The last words you said to me
18 December 2018
Good morning my love. It’s almost Christmas time and since you’ve been gone, time for my distraction travel plan to kick in. Last year it was to the Amazon River with Patricia and this year it’s up the Danube with Joellen. Next year onto the Nile, hopefully with Patricia if she gets well enough.
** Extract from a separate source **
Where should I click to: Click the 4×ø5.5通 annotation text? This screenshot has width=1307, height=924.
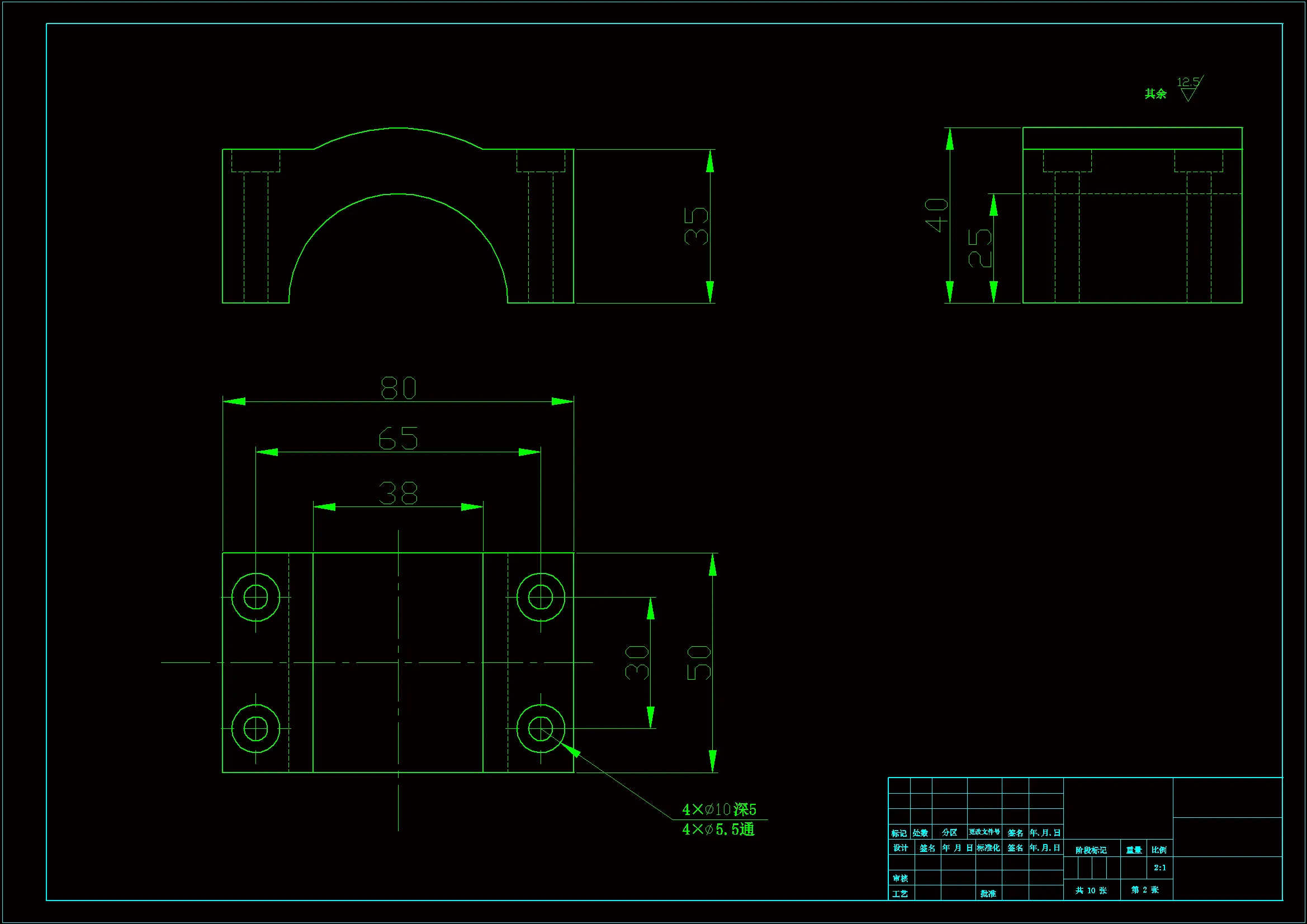pyautogui.click(x=718, y=830)
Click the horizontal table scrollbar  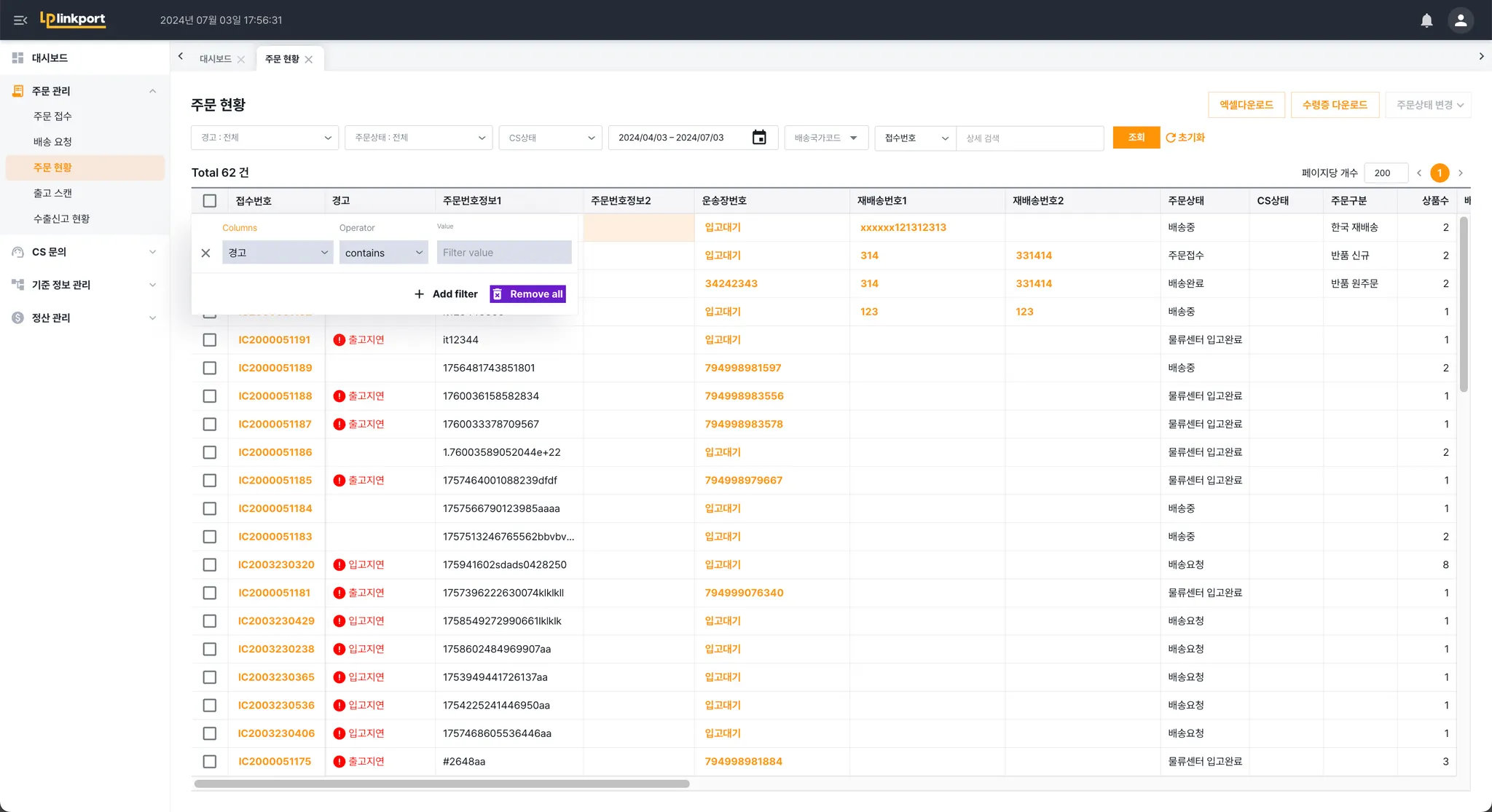coord(441,784)
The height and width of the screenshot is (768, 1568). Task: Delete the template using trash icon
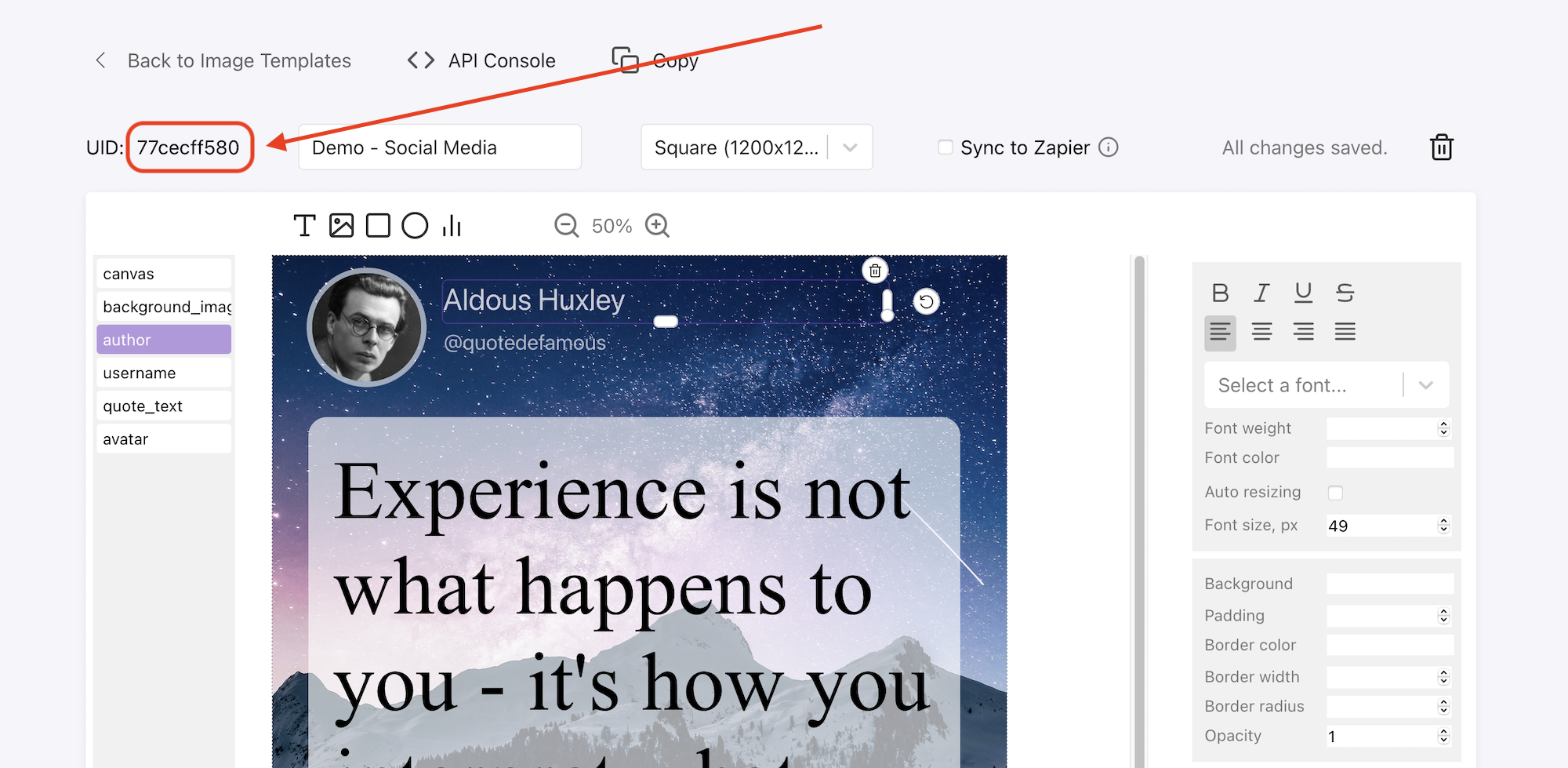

Yesterday I was on “vacation”, at the apartment getting ready for my trip and I really needed to be at home. I didn’t sleep well and ended up sleeping late and was doing my little cleaning routine listening to shuffle songs in the iTunes library, and up popped a Sarah Brightman song “the last words you said to me” and I just lost it..I sobbed while missing you, cried for the sickness of my sister Patricia and fear of losing her, yiu name it, I was crying a ou it. I got down in my knees and prayed and cried and asked God to give me strength. Eventually the tears subsided, eventually I was able to get my suitcase packed and last emails treated, eventually I was able to function. Once again, I saw that grief is a cruel companion, cunning, baffling and powerful. Hit you when you’re down type of “friend”. I miss you so much Rodney. Nothing can replace that feeling when I would share good news, or need a shoulder to cry on, or ask your opinion, or just need to get a good hug. I have no desire for another man for companionship..the thought just turns my stomach. I will always love you Rodney, always. I just can’t get over the love of my life, and dont want to. You are still an “is” to me Rodney, not a “was”. My endless love.
Father God,
You know my heart and how heavy it is, missing my Rodney, praying for healing for my sister. I thank You for your comforter yesterday and for my time with Rodney and Patricia and all of my family. I ask that You continue to give me intuitive thought and strength to live as You would have me live and be of maximum service to You and to my fellows.